#### Exercise passage:
BEGIN
I've always known them as number drills (and the larger ones as letter drills) and cannot remember ever hearing them called wire drills. My father also called them number drills, and that takes us back to the early decades of the twentieth century in England. Alas, I don't know what grandfather called them or we could go back to the nineteenth.

I have rooted round in my old books. My Tyzack (London) catalogue of about 1908 doesn't use either name but refers to them as gauge drills. Kempe's Engineer's year-book for 1929 doesn't mention them at all. Kempe for 1973 refers to Drill Gauge Number and Letter Drills.

As for wire gauges, take your pick from Birmingham, Standard, Imperial, Whitworth's, Warrington, Stubs Steel, Stubs Iron, Brown and Sharpe, Washburn and Moen...

Ah! Aha!!

I've just spotted a footnote in Kempe (1929) which says "The Stubs' Steel Wire Gauge is the one employed in measuring drawn steel wire or drill rod, of Stubs' make, and is also used by some makers of American drill rods". That being so, it seems more likely that 'wire drill' is an American usage.

George

Jest a Nova - you posted while I was composing. I'm quite sure that McMaster Carr are telling you the truth, and what they have is standard number drills. Go for it!

G.
 
This is what i am trying to work out. I need to replace a set of # drills 1 to 60 McMaster-Car list a wire gauge size set 1 to 80 and do not list the diameters of the drills only the 1 to 80 and they say they are the same as numbers. I need to sure before i order them. I have never heard of wire gauge drills?



Are you able to cross reference with this table?
END
#### Work instruction A:
Copy the passage from the discussion of number drills, starting at "As for wire" up to and including "Washburn and Moen...".
#### Work instruction B:
According to the discussion of number drills, why does the writer conclude that "wire drill" is more likely an American usage?

#### Data provided:
BEGIN
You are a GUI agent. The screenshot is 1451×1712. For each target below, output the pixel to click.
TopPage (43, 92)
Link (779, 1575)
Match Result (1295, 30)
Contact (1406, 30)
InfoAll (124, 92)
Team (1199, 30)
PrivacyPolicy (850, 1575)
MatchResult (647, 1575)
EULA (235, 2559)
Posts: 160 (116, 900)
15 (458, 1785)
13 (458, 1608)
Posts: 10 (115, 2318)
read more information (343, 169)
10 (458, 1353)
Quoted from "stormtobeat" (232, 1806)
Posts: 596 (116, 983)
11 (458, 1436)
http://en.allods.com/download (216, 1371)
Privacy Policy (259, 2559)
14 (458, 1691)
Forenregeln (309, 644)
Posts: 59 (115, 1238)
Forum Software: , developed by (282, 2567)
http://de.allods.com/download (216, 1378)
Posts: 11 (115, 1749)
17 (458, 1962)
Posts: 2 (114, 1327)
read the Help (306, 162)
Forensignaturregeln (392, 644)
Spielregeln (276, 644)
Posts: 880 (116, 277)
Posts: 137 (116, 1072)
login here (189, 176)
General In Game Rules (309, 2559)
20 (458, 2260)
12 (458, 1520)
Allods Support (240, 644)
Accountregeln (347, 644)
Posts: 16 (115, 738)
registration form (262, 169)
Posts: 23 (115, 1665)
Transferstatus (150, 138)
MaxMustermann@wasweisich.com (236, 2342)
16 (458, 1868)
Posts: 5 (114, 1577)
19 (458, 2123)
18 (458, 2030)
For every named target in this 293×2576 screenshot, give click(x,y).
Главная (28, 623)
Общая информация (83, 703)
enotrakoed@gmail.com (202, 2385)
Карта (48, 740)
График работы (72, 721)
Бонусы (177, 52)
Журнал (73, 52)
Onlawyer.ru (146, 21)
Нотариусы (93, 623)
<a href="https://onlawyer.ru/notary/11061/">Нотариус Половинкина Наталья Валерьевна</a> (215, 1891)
END
#### Written reply A:
As for wire gauges, take your pick from Birmingham, Standard, Imperial, Whitworth's, Warrington, Stubs Steel, Stubs Iron, Brown and Sharpe, Washburn and Moen...

#### Written reply B:
The writer found a footnote in Kempe's Engineer's year-book for 1929. It states that the Stubs' Steel Wire Gauge is used to measure drawn steel wire or drill rod of Stubs' make and is also used by some makers of American drill rods. On that basis, the writer judges "wire drill" more likely to be an American usage.